I'll be here because I work holidays.  Thursday and Friday are both paid holidays so I'll be makin' double time!  I love holidays!  If i can get one on a Sunday, it 3.5 time!  What day is Christmas on?  hmmm


----------



## Jen (Oct 28, 2008)

I have never, ever gone shopping on Black Friday.  In fact, I make sure I don't even have to leave the house.  However....this year may be a first.  Matt and I have been wanting a new tv for the new house, but have waited.  So, we're waiting for the ads and may go out if there is a deal good enough.  BUT - that said, I think I'd only do Best Buy as there is one around the corner from my house.  Get up in my pj's, roll over and see what I can get - IF there is something good enough to pull me out.  It gives me a bit of a panic attack thinking about it (I HATE shopping in general), but - if the deal is good enough, I'll be there.


----------



## jah (Oct 28, 2008)

I have not gone out on black Friday in at least 2 or 3 years.  unless I see something the in the newpaper on Thankgiving for my nephews and nieces at a real good sale price I stay home. I probably get a lot reading done Friday.


----------



## pidgeon92 (Oct 27, 2008)

The thing I am finding bizarre is how early they are starting now.... Back when I used to go, the stores opened at 6am.... Now there is an entire mall opening near me at 10pm _Thanksgiving night_.


----------



## durphy (Nov 5, 2008)

A long long time ago, I went to South Coast Plaza on Black Friday. Immediately upon entering the parking lot, I realized it had been a great mistake. It took me 45 minutes to get back out of the parking lot. I vowed "Never again." It is one vow I have never broken.

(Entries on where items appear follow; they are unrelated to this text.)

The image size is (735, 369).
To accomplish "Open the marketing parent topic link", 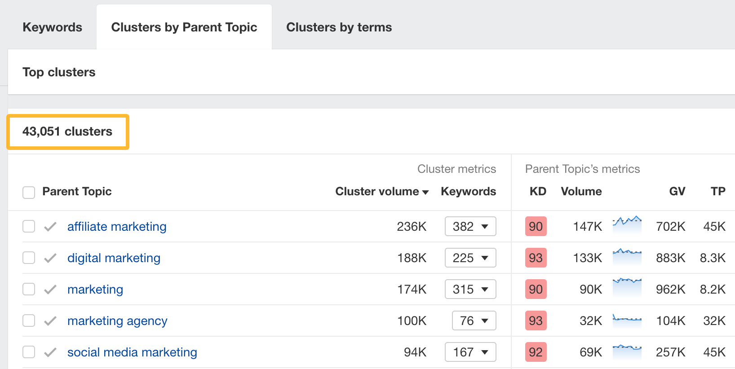I will click(x=95, y=290).
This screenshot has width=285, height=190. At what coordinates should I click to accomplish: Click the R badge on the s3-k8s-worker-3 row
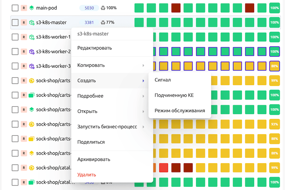coord(24,66)
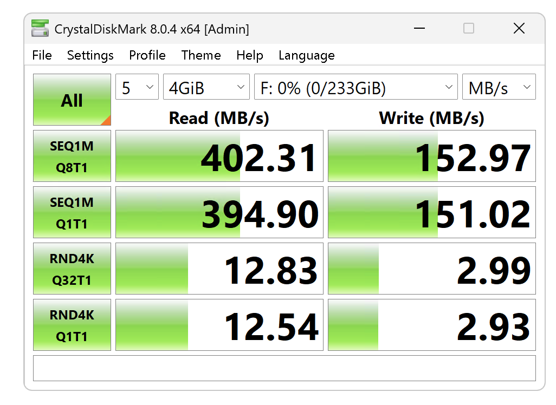Viewport: 556px width, 405px height.
Task: Run the RND4K Q1T1 benchmark
Action: [72, 325]
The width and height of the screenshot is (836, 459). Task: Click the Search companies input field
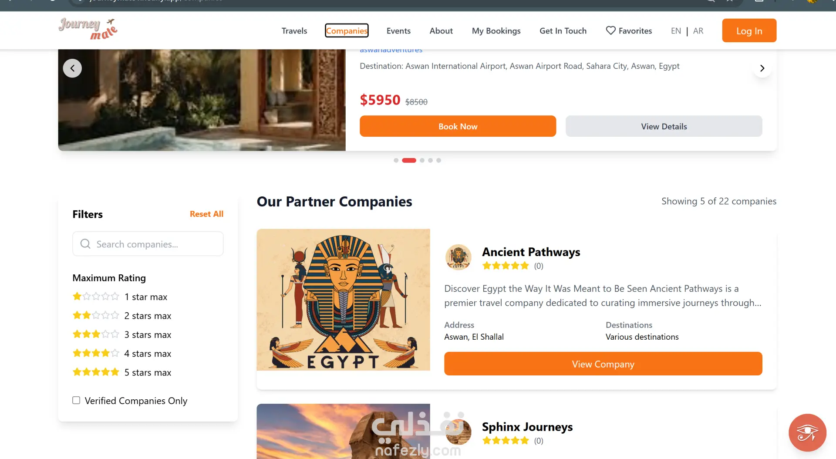pyautogui.click(x=148, y=244)
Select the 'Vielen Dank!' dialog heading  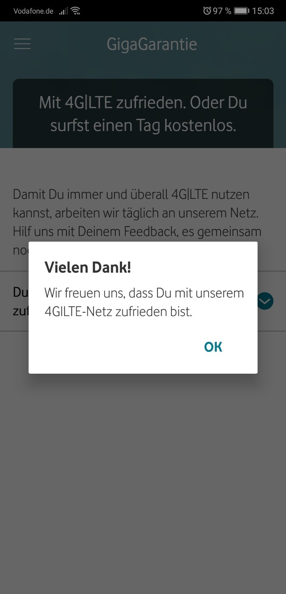click(x=88, y=267)
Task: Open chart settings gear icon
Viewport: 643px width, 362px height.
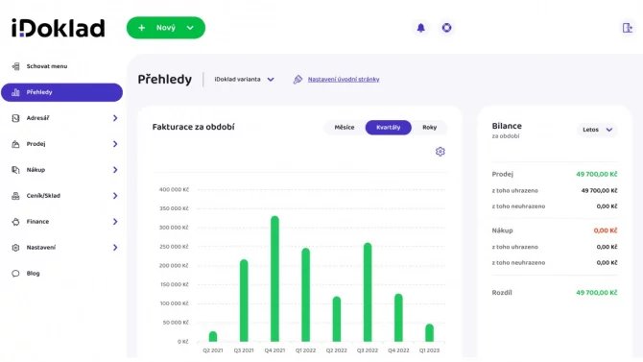Action: (440, 152)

From now until the end of the year, I try to stay off the roads as much as possible. People are cranky and hostile because of "Giftmas."


----------



## Dori (Oct 28, 2008)

You got that right.  And in a hurry,  driving crazy,  etc. etc. etc.  I live mear the largest shopping mall for hundreds of miles around and I do not go there.  I go way out around to go anywhere.  During all of this holiday traffic I stick close to home.  Luckily I go the other way to church and school where I volunteer.


----------



## hazeldazel (Oct 30, 2008)

my Black Friday... 

1. get xmas lists together
2. turn on 'puter
3. click on Amazon bookmark
4. click on "order"
5. have a cookie and an eggnog
6. get back to Kindling

In the last couple years, we've gotten ALL our gifts through Amazon.  Which is pretty handy, since my entire family except for two ppl also have their birthdays around xmas.  Saves a *ton* of money too.


----------



## sem (Oct 27, 2008)

Love people - hate crowds - don't do "Black Friday". 

Will stay home with my "older folks" and kindle, eat leftovers, kindle, and nap!


----------